Ditambahkan, saat masa kampanye dirinya mendapatkan banyak rintangan mulai dari sulit mendapatkan perizinan sampai ke persoalan lain yang bertujuan membuat kampanye pasngan 02 tidak lancar.
Bahkan, tempat kampanyenya berpindah-pindah dan sulit dijangkau. “Kita saksikan upaya sistematis lemahkan upaya suara oposisi, penangkapan aktivis, kriminalisasi ulama,” ujar Sandi.
Selain itu, ia mengkritisi pembentukan tim hukum nasional yang memantau pernyataan tokoh. Ia yakin tokoh yang dipantau pastinya yang berseberangan dengan pemerintah. “Ini tindakan vulgar yang berangus demokrasi dan kedaulatan rakyat,” kata Sandi.

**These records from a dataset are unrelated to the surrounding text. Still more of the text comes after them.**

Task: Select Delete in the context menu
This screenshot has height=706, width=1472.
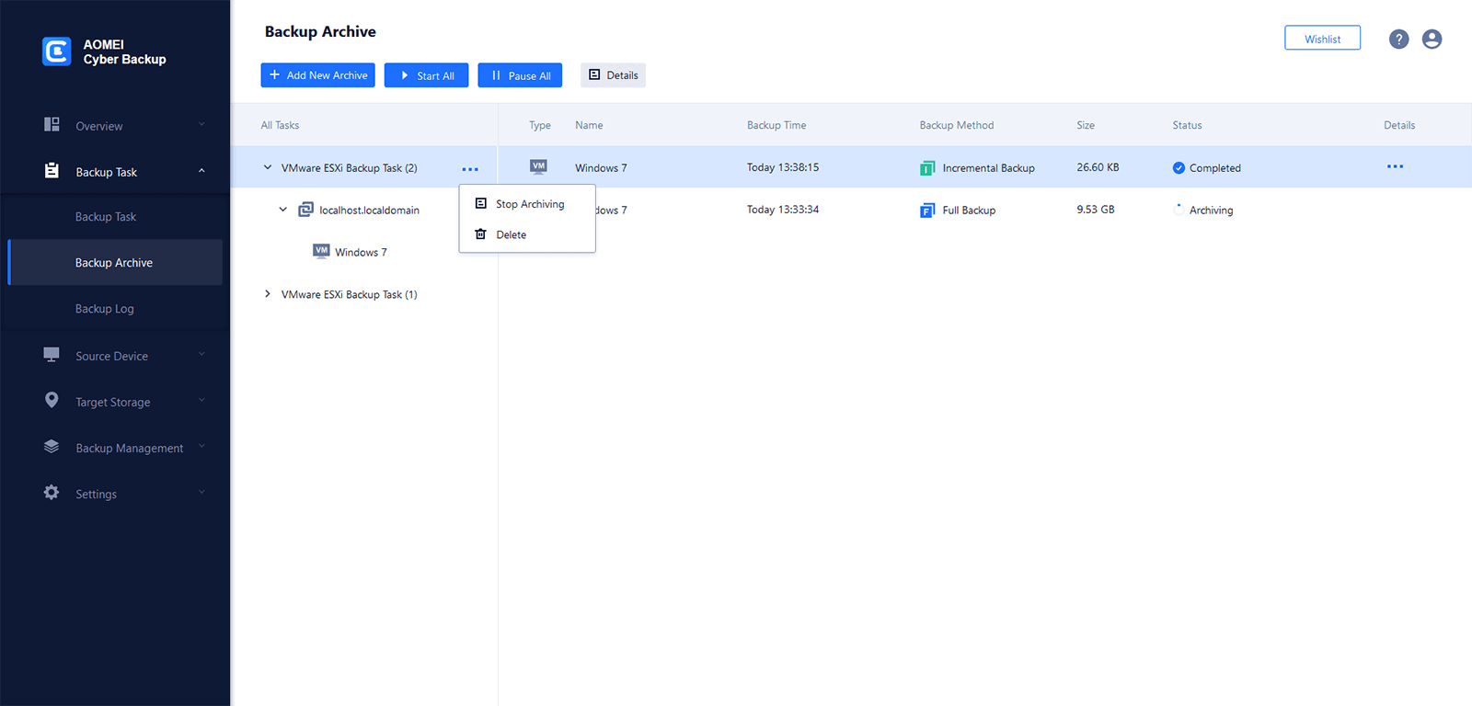Action: point(511,234)
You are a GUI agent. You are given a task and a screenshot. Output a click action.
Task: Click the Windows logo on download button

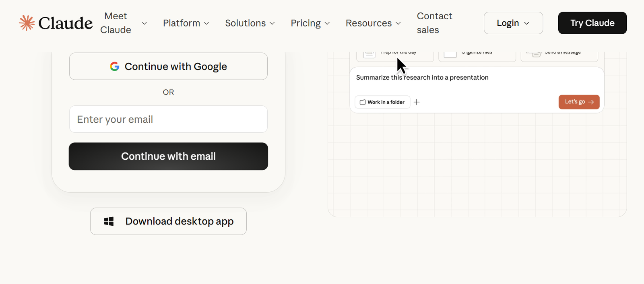click(x=109, y=221)
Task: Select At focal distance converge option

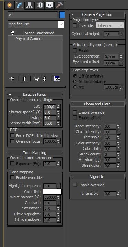Action: (75, 81)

Sandi juga menyebut adanya konflik kepentingan antara hitung cepat atau quick count lembaga survei saat mengumumkan hitung cepat. Begitu juga ia mengkritisi kesalahan dalam situng KPU. “Puluhan ribu kekeliruan tetap dipergunakan dengan alasan ini bukan untuk tentukan hasil akhir,” demikian Sandiaga Salahudin Uno. (akhir)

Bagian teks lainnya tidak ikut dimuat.